That burning, colourless liquor that had so fiercely fired his brain was undoubtedly moonshine – and redistilled at that, no doubt. Jessamy had told him further that she had not so much as unscrewed the cap since old Adam had given her the flask, at her request, and had had no idea that the flask had not contained amber-coloured whisky. Was this in reality the reason why the Poison Oakers wished him to be gone? Had they been distilling moonshine whisky down at Sulphur Spring to supply the blind pigs controlled by the prosecuting attorney at the county seat? And had his inadvertent shutting off of Sulphur Spring's supply of water stopped their illicit activities? They had known, perhaps, that eventually he would discover that his own spring had been choked by some one and would rectify the condition. Whereupon Sulphur Spring would cease to flow and automatically cut off one of their sources of revenue. Oliver decided to look for Sulphur Spring at his earliest opportunity.

His brows came together as he recalled the episode on the hill, when either the fiery raw liquor or the poison from the diamond-back's fangs – or both – had deprived him of his senses.

He remembered perfectly what he had said – what he had done. He had heard sometime that a man always tells the truth when he is drunk. But had he been drunk, or rabid from the hypodermic injections of Showut Poche-daka? Or, again – both? One thing he knew – that he thrilled yet at remembrance of those satin lips which he had pressed again and again.

Had he told the truth? Had he said that day what he would not have revealed for anything – at that time?

His brows contracted more and more, and a grim smile twitched his lips. His teeth gripped the amber stem of his pipe. Had he told the truth?

He rose suddenly and went through a boyish practice that had clung to him to the years of his young manhood.

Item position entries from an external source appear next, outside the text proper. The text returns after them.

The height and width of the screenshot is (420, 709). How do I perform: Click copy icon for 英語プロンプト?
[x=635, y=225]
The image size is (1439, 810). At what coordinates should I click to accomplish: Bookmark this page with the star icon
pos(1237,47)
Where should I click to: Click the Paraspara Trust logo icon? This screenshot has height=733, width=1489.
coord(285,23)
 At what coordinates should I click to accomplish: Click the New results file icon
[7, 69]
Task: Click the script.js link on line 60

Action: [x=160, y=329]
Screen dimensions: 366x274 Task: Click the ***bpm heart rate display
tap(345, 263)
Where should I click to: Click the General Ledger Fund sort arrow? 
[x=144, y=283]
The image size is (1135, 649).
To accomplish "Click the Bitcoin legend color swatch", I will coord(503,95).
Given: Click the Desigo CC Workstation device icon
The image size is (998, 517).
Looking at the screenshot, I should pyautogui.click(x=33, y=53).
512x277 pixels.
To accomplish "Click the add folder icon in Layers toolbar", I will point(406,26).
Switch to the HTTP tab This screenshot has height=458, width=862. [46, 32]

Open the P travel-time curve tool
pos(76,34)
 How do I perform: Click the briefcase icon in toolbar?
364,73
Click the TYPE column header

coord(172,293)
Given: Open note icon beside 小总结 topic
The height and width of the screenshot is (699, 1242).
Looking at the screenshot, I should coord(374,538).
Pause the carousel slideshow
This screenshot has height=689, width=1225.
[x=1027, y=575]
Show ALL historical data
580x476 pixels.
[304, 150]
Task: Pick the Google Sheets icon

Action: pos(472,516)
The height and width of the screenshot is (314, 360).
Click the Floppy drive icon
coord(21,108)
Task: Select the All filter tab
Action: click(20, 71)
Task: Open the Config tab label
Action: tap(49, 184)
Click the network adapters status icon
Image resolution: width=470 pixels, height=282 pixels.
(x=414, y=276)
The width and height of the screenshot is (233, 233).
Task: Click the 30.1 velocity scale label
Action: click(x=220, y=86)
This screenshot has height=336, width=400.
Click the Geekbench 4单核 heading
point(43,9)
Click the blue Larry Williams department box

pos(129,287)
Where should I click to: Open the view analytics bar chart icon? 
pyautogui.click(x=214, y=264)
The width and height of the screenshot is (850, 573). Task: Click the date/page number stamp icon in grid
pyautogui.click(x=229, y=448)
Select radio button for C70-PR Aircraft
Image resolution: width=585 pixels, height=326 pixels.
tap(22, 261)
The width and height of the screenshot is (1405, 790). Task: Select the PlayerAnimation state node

He stalked to the cheap rectangular mirror on the wall and gazed at his wavy reflection in the flawed glass. Blue eye into blue eye he gazed, and once more asked the question:

"Did I tell the truth when I said I loved her?"

His eyes answered him. He knew that he had told the truth.

Then if this was true – and he knew it to be true – what of the halfbreed, Digger Foss? He remembered a gaunt man, stricken to his death, reeling against the legs of a snorting white mare and clutching at them blindly for support – remembered the gloating grin of the mounted man, the muzzle of whose gun followed the movements of his wounded enemy as a cobra's head sways back and forth to the charmer's music – remembered the cruel insolence of the Mongolic eyes, mere slits.

He swung about suddenly from the mirror and caught sight of a knothole in the cabin wall, which so far he had neglected to patch with tin. He noted it as he swung about and dived at the pillow on his bed. He hurled the pillow one side, swept up the ivory-handled '45 that lay there, wheeled, and fired at the knothole. There had been no appreciable pause between his grasping of the weapon and the trigger pull, yet he saw no bullet hole in the cabin boards when the smoke had cleared away.

He chuckled grimly. "I might get out my army medals for marksmanship and pin 'em on my breast for a target," he said.

Then to his vast confusion there came a voice from the front of the house.

"Ain't committed soothin' syrup, have ye?" it boomed.

There was no mistaking the deep-lunged tones. It was Old Man Selden who had called to him.

Oliver tossed the gun on the bed and walked through to the front door, which always stood open these days, inviting the countless little lizards that his invasion of the place had not disturbed to enter and make themselves at home.

The gaunt old boss of the Clinker Creek Country stood, with chap-protected legs wide apart, on Oliver's little porch. His broad-brimmed black hat was set at an angle on his iron-grey hair, and his cold blue eyes were piercing and direct, as always. In his hands he held the reins of his horse's bridle. Back of the grey seven men lounged in their saddles, grinning at the old man's sally. Digger Foss was not among the number.

"How d'ye do, Mr. Selden," said Oliver in cordial tones, thrusting forth a strong brown hand.

Selden did not accept the hand, and made no effort to pretend that he had not noticed it. Oliver quickly withdrew it, and two little lumps showed over the hinges of his jaws.

He changed his tone immediately. "Well, what can I do for you gentlemen?" he inquired brusquely.

"We was ridin' through an' thought we heard a shot," said Selden. "So I dropped off to see if ye wasn't hurt."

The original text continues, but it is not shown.